Spectrum Health continues push to integrated care campuses with Rockford site

Spectrum Health continues push to integrated care campuses with Rockford site
Spectrum Health opened an integrated care center on East Beltline Avenue, top, in 2014 and recently began construction on a similar medical campus off 10 Mile Road NE in Algoma Township near Rockford. The new facility (bottom) is expected to open next year.

The medical campus under construction west of Rockford in northern Kent County follows a move by Spectrum Health to concentrate care across its footprint into one-stop locations. 

Spectrum Health expects to open the Algoma Township-based, nearly $10 million Integrated Care Campus in the summer of 2017 in an outlot at the Rockford Meijer site. Architecture firm TowerPinkster handled design work for the new campus and Rockford Construction Company Inc. is serving as the general contractor.

The 30,000-square-foot, two-story facility will become Spectrum Health’s fifth integrated care campus to combine primary care physicians, specialists and diagnostic medical services under one roof to make it more convenient for patients and physicians.

A sixth integrated care campus is planned for the Ada area in 2017.

The integrated care campuses are designed to make it more convenient for patients when they’re referred to a specialist or need to get a diagnostic test. For physicians, the campuses make it easier for them to consult with colleagues when needed, while the sites are also conducive for care teams to get together to go over cases, particularly for patients with chronic illnesses.

Spectrum Health couples the consolidation of multiple physician offices to a new campus with the deployment of services such as medical imaging and specialists.

Rather than having doctors spread out across several leased locations in an area and diagnostic services based elsewhere, the consolidated care setting has generated higher patient and physician satisfaction scores and should eventually lead to better costs and quality, said Julie Lepzinski, senior vice president and chief operating officer for the Spectrum Health Medical Group.

“Gone are the days that all patients will come to the medical hub or health center,” Lepzinski said. “Patients want access, a lower cost of care, and they want that experience in their community. Spectrum really took this seriously and said, ‘How do we create this integrated care concept that doesn’t add costs but decreases the footprint of multiple different sites and brings them together so that it improves the experience for the patient?’”
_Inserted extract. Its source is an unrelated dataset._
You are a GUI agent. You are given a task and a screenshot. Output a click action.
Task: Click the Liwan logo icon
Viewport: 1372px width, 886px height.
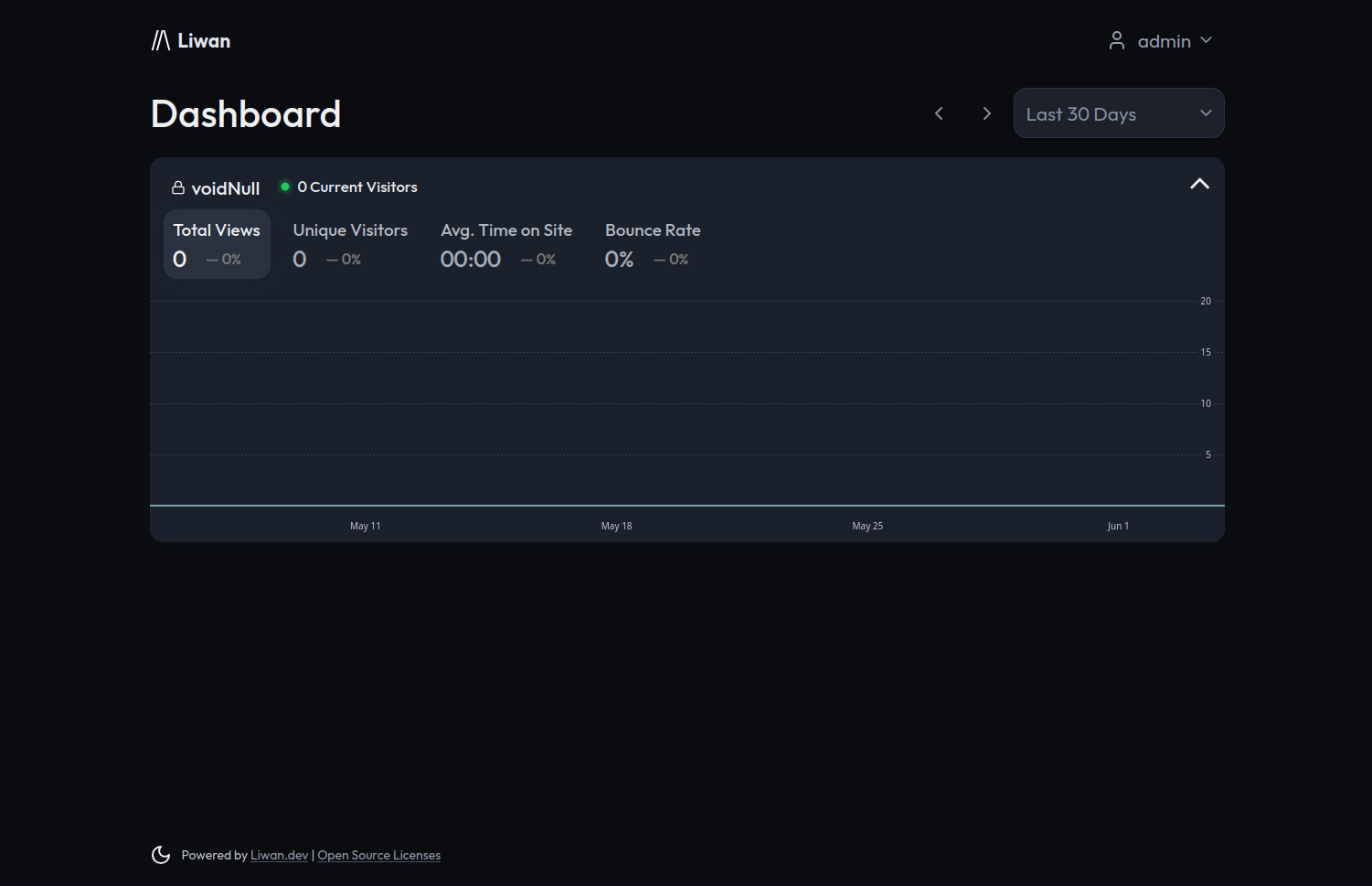pyautogui.click(x=161, y=40)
When complete, the Integrated Care Campus near Rockford will house physicians in internal medicine and pediatrics care, family medicine, an urgent care center, a diagnostics lab and X-ray, and potentially rehabilitation, Lepzinski said.

Spectrum Health developed its first integrated care center in Holland in 2012 and opened another on East Beltline Avenue in Grand Rapids Township in 2014. A similar center opened in June in Ionia, while a campus opens in December in North Muskegon, where Spectrum Health acquired a physician practice last year.
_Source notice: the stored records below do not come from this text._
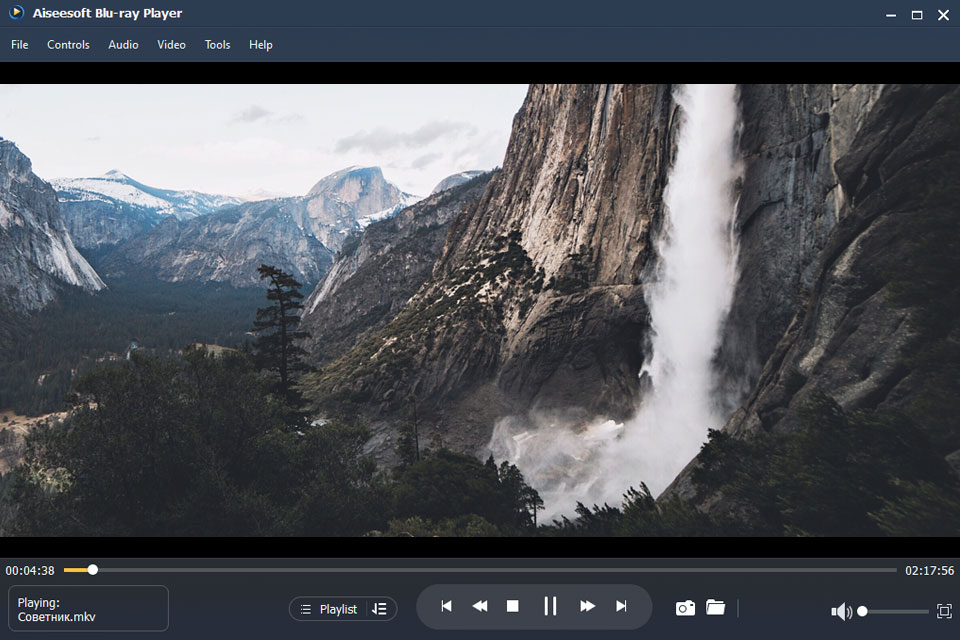
Task: Open the Help menu
Action: click(x=260, y=44)
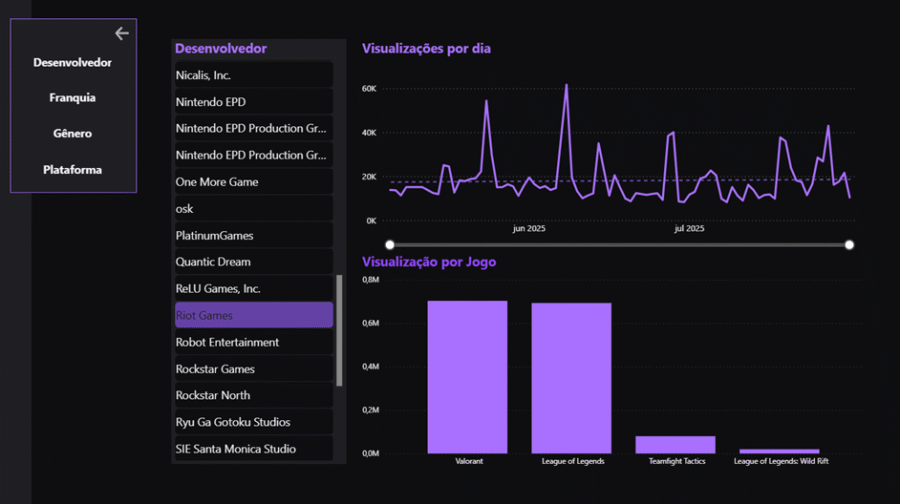The height and width of the screenshot is (504, 900).
Task: Select Nicalis, Inc. in developer list
Action: coord(252,75)
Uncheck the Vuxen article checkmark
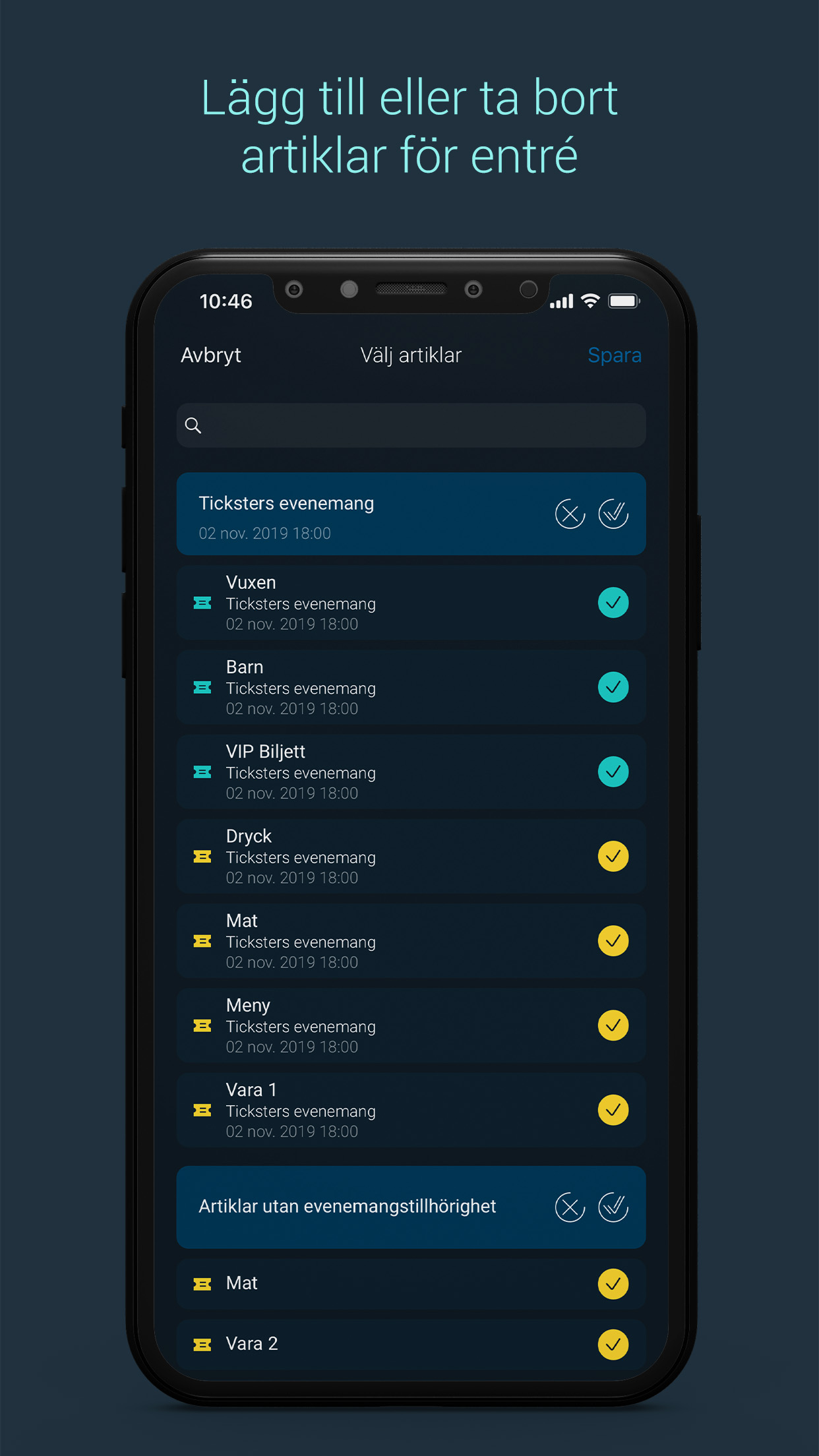 (x=613, y=603)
Work began this summer on a much larger medical campus on the south end of Grand Haven that will use the same care model and include an outpatient surgical center. The 125,000-square-foot, $55 million project, known as HealthPointe, stems from a joint venture between Spectrum Health and Holland Hospital and is targeted for completion in 2018.
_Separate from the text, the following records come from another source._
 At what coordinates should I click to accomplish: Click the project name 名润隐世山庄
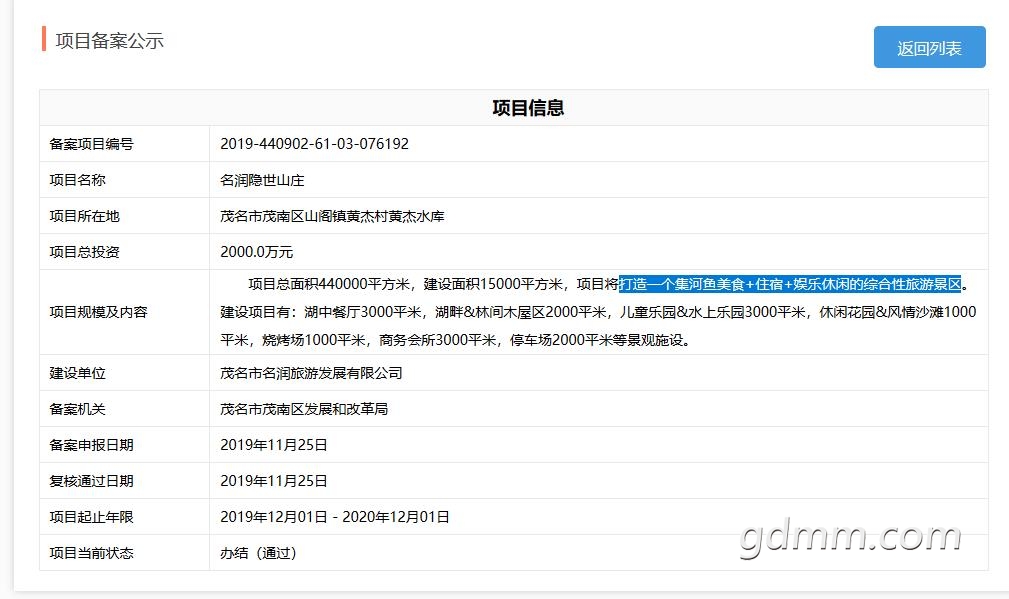(262, 180)
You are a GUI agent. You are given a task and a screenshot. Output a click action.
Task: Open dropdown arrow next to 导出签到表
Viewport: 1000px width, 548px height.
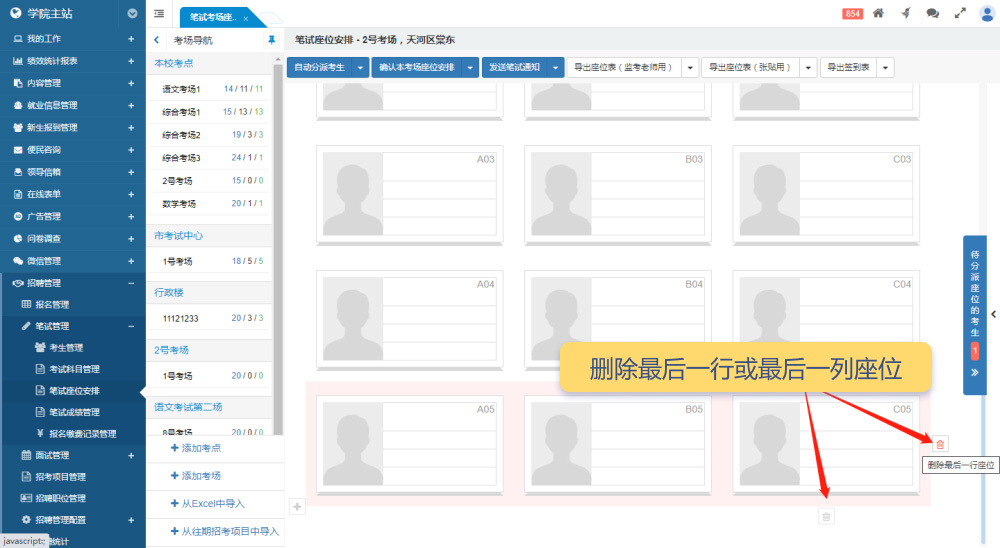coord(885,68)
Spectrum Health has just begun to gather and analyze data on how integrated care campuses affect cost and quality, Lepzinski said. Early research has shown reductions in visits to urgent care centers and emergency rooms by Spectrum patients who receive care at one of the existing campuses.

Surveys with patients who receive care at the Holland and East Beltline campuses also have resulted in “extremely impressive scores,” Lepzinski said.

Patient satisfaction rates at the East Beltline Avenue integrated care campus increased to between 95 percent and 96 percent from the mid-80s, she said. Scores for family medicine alone improved from 88 percent to 92.6 percent.

The scores indicate the percentage of patients willing to recommend the center to others. 

Satisfaction rates among physicians and staff who work at the integrated care campuses have improved as well, Lepzinski said.

“What we’re seeing is a continuous improvement not only in the patient experience but also in the employee and the provider experience,” Lepzinski said.